- [SELECTED EXCERPT]
□ □ □ □ □

First of, it depends on the phone and OS you'll be using. Some roms have a root hiding feature by default, while others don't. Then, if you're going to use one that doesn't have one, you'll need to see if it is compatible with Magisk.
I'm using Magisk with stock rom on a Galaxy S5. Because it is a Samsung, I had to enable the core only option in Magisk due to Samsung using KNOX, I believe.
You don't need to select it in Magisk hide, since Magisk passes the SafetyNet test, but you will have to enable it to certain apps or games.
The only problem I have is that sometimes when rebooting the phone it disables core only mode for some reason, and I have to enable it and reboot again. I'm sure there's a fix for this, but I never remember to search for it when I have time.

□ □ □ □ □

- [DATA SEGMENT]
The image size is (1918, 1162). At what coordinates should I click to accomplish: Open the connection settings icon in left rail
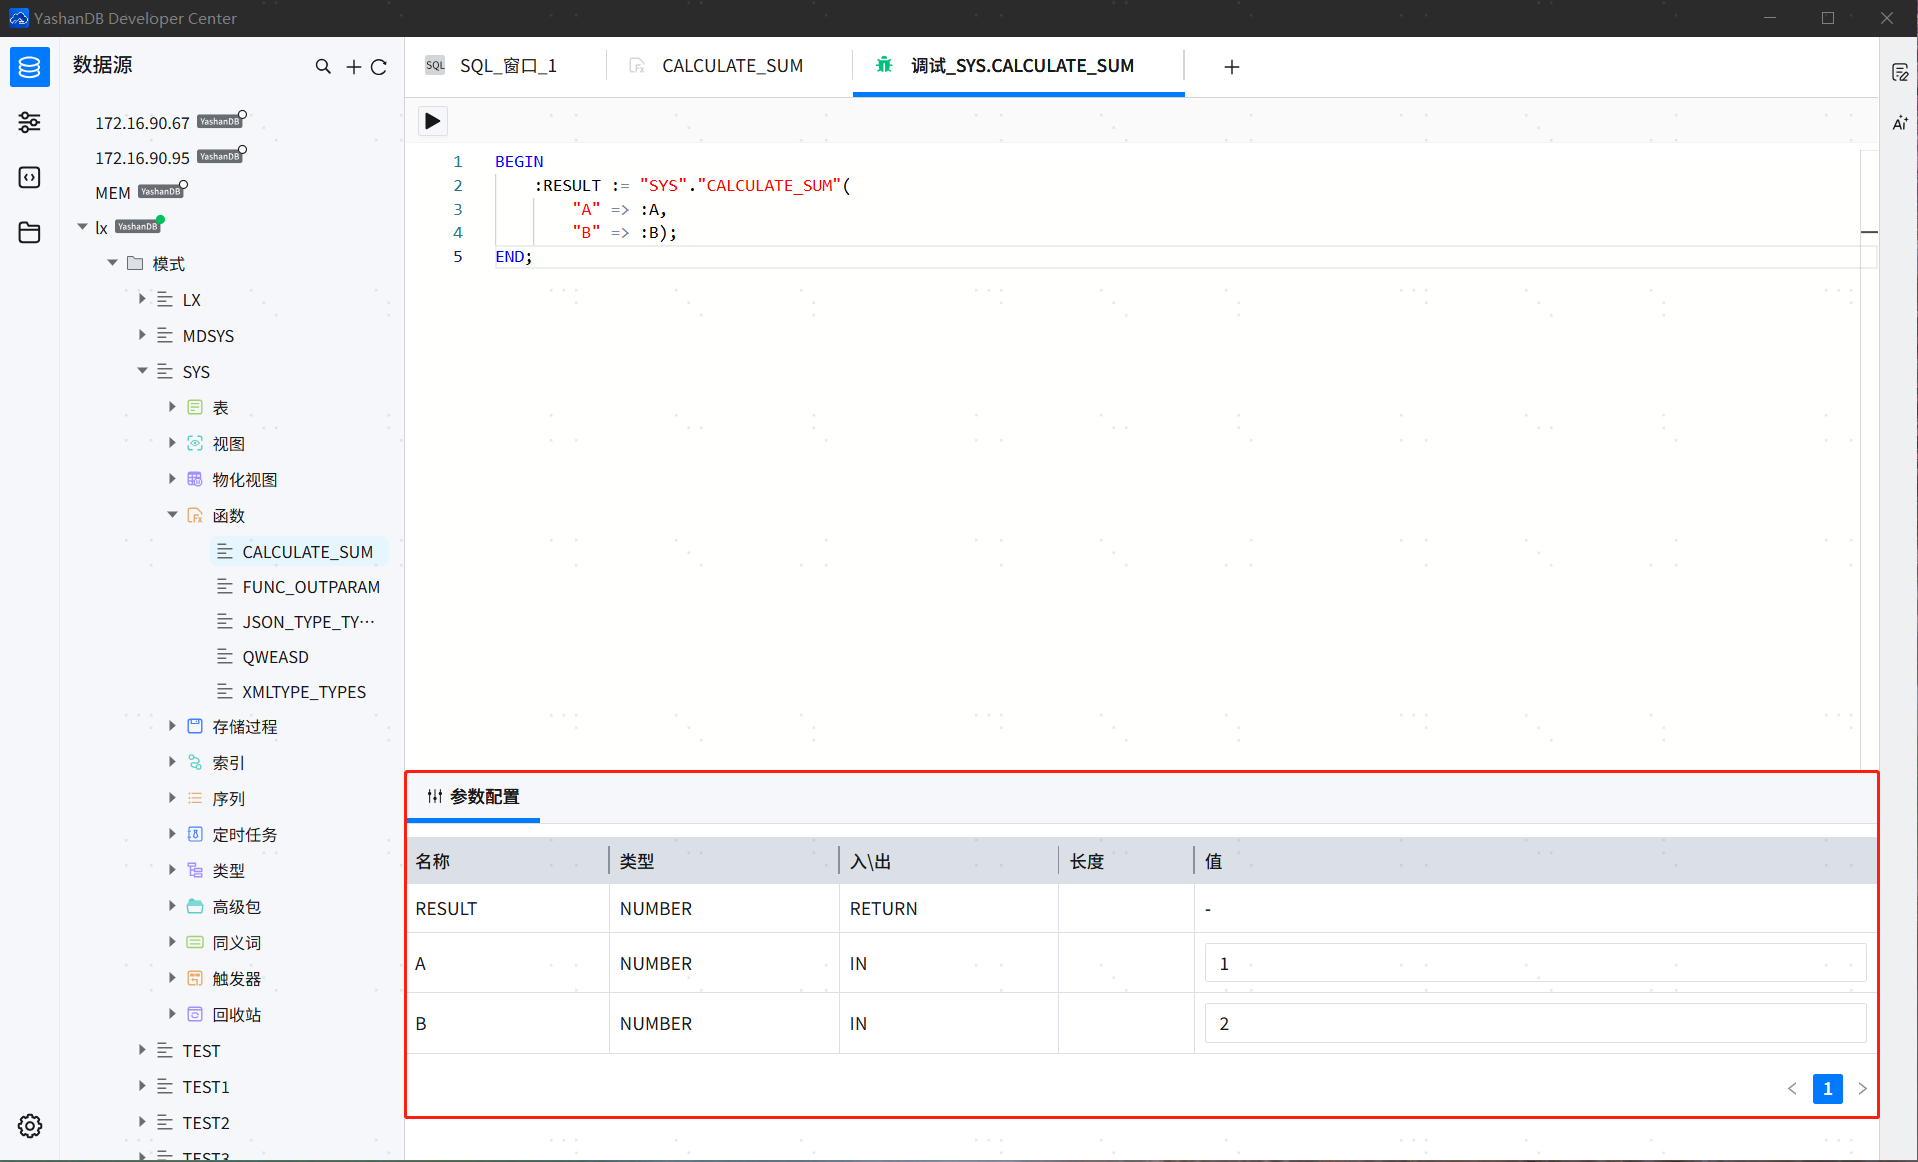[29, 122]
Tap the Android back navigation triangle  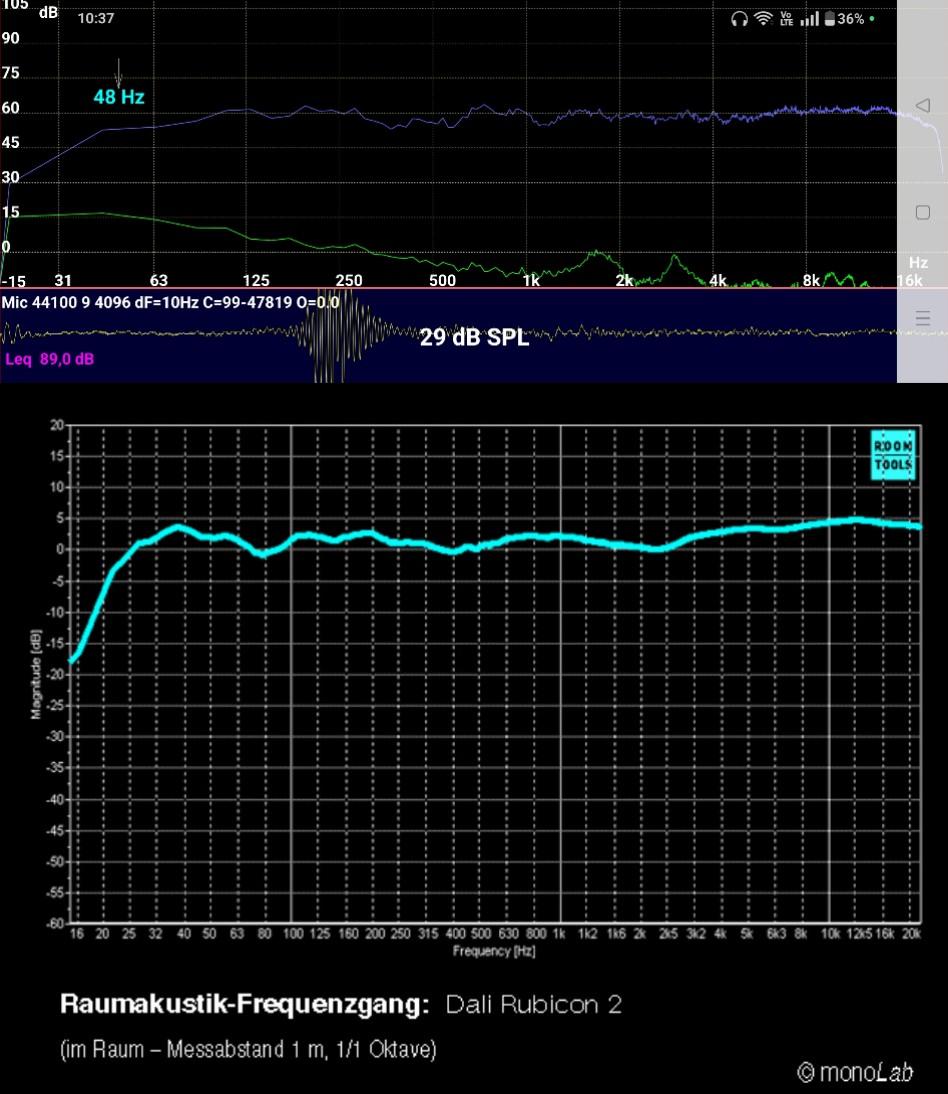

□ □ □ □ □

- [TO BE DONE]
1. In the forum post about Magisk, what phone and ROM does the writer use?
2. Pick up the forum post about Magisk after its final sentence and keep going.
The data plays no role here.

- [ANSWERS TO THE TASKS]
1. The stock ROM on a Galaxy S5.

2.
----------



## Soraiko (Jul 15, 2017)

i have a Motorola Moto X Play with Viper OS (7.1.2) and Magisk....works perfectly


----------



## Dr.Hacknik (Jul 15, 2017)

CM 14.... CM is dead mate; you should consider Lineage OS instead.

On the other Hand, you can use Magisk Hide to to hide ROOT from P:GO

EDIT: 

I am using a Nexus 6 with a slightly older Nightly of LOS. I no longer use Magisk, because I have no need for it. 
But I do know it works, for a fact. It's extremely simple to setup as well.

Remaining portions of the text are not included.